PROBLEM TO SOLVE - Beginning with the line containing "Centre de formació (122, 100)", transcribe every line exactly down to the last one in the records below, and drop the pictures.

SUPPLIED ENTRIES -

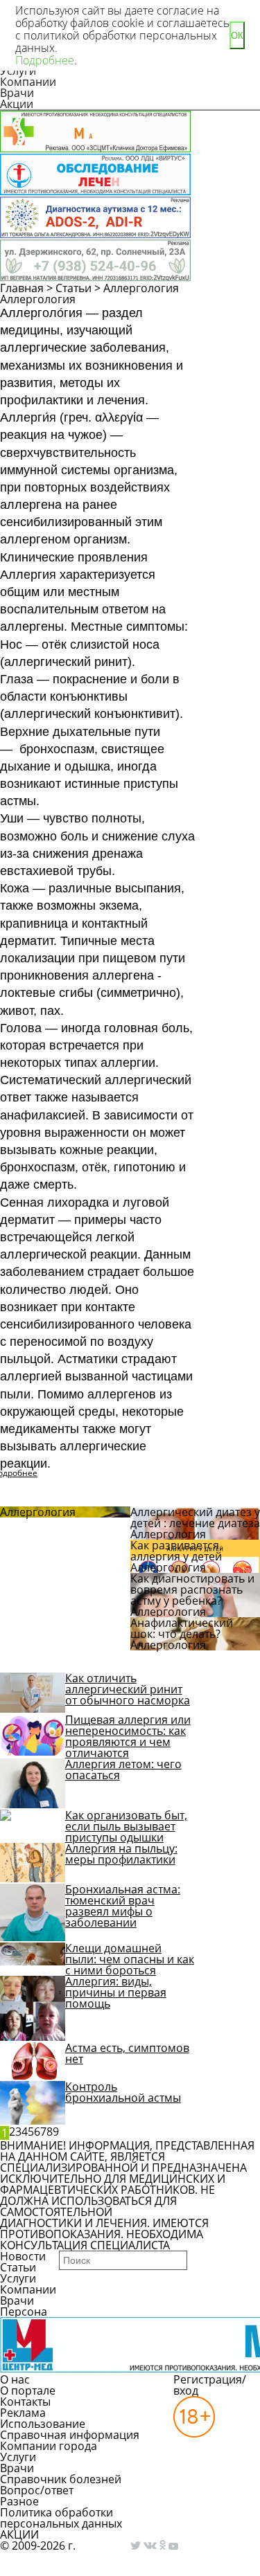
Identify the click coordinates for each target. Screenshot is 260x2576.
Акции (16, 103)
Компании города (48, 2445)
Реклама (23, 2412)
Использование (42, 2423)
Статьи (73, 288)
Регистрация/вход (209, 2385)
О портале (27, 2390)
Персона (23, 2311)
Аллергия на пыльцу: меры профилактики (121, 1854)
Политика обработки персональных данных (61, 2518)
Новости (23, 2256)
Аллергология (141, 288)
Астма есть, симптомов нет (127, 2053)
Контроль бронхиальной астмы (123, 2092)
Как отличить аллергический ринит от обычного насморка (127, 1689)
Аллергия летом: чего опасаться (123, 1769)
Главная (22, 288)
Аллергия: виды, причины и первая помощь (115, 1992)
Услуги (18, 2278)
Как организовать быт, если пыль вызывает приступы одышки (126, 1826)
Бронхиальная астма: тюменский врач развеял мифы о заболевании (122, 1906)
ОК (237, 35)
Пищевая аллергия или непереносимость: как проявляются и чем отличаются (128, 1736)
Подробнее (44, 60)
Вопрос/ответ (36, 2490)
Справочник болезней (60, 2479)
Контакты (25, 2401)
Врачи (17, 92)
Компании (28, 81)
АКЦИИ (19, 2534)
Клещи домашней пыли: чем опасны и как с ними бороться (129, 1959)
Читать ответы (227, 336)
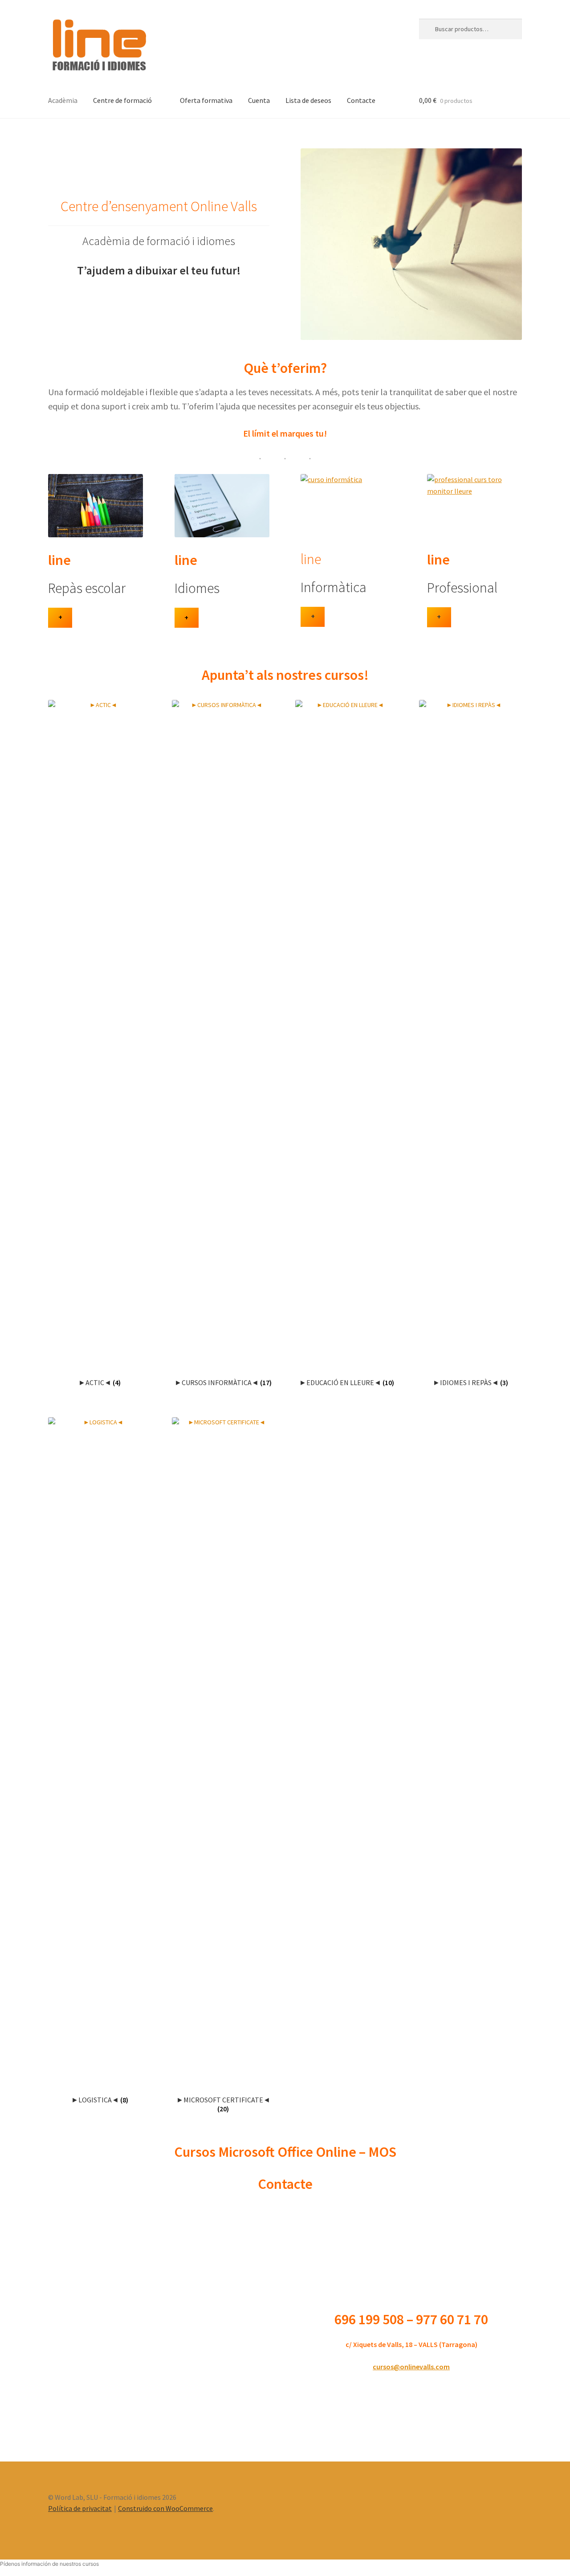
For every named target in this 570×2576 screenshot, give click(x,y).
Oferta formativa (206, 100)
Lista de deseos (308, 100)
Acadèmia (62, 100)
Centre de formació (122, 100)
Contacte (361, 100)
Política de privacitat (80, 2508)
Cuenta (259, 100)
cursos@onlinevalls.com (411, 2366)
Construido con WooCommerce (165, 2508)
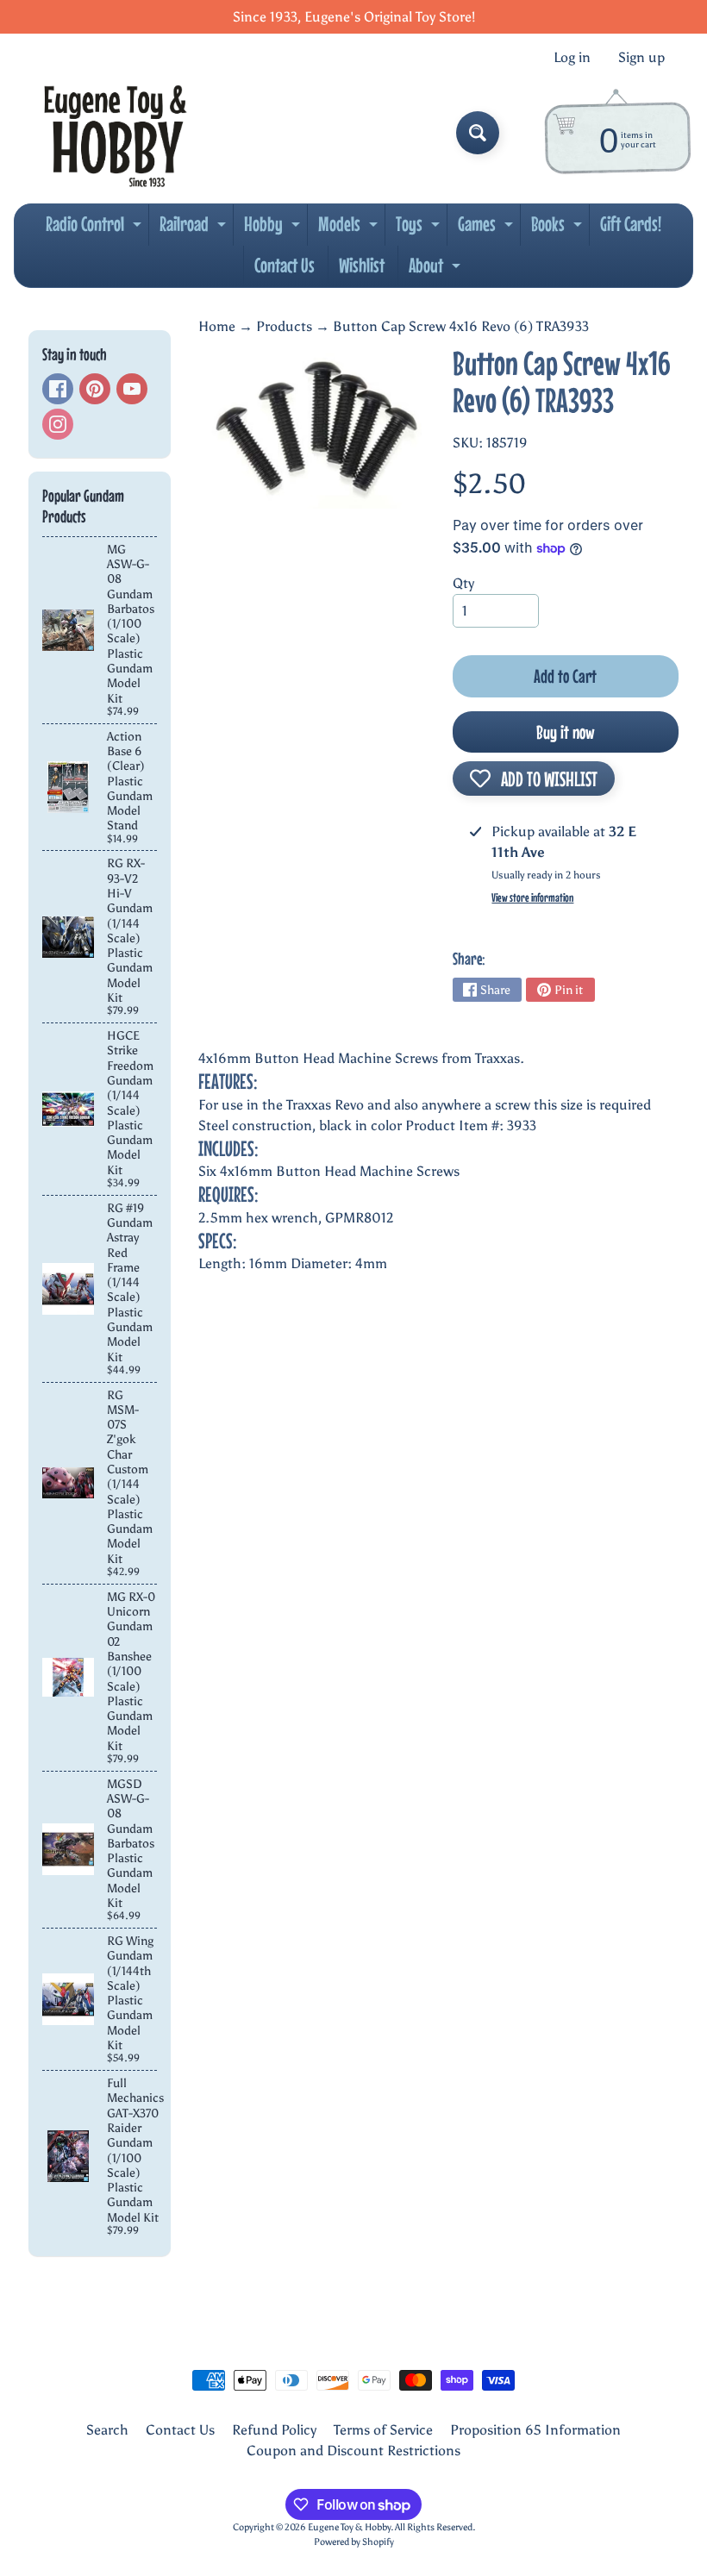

SOLUTION TO THE EXERCISE -
Centre de formació (122, 100)
Contacte (361, 100)
Política de privacitat (80, 2508)
Cuenta (259, 100)
cursos@onlinevalls.com (411, 2366)
Construido con WooCommerce (165, 2508)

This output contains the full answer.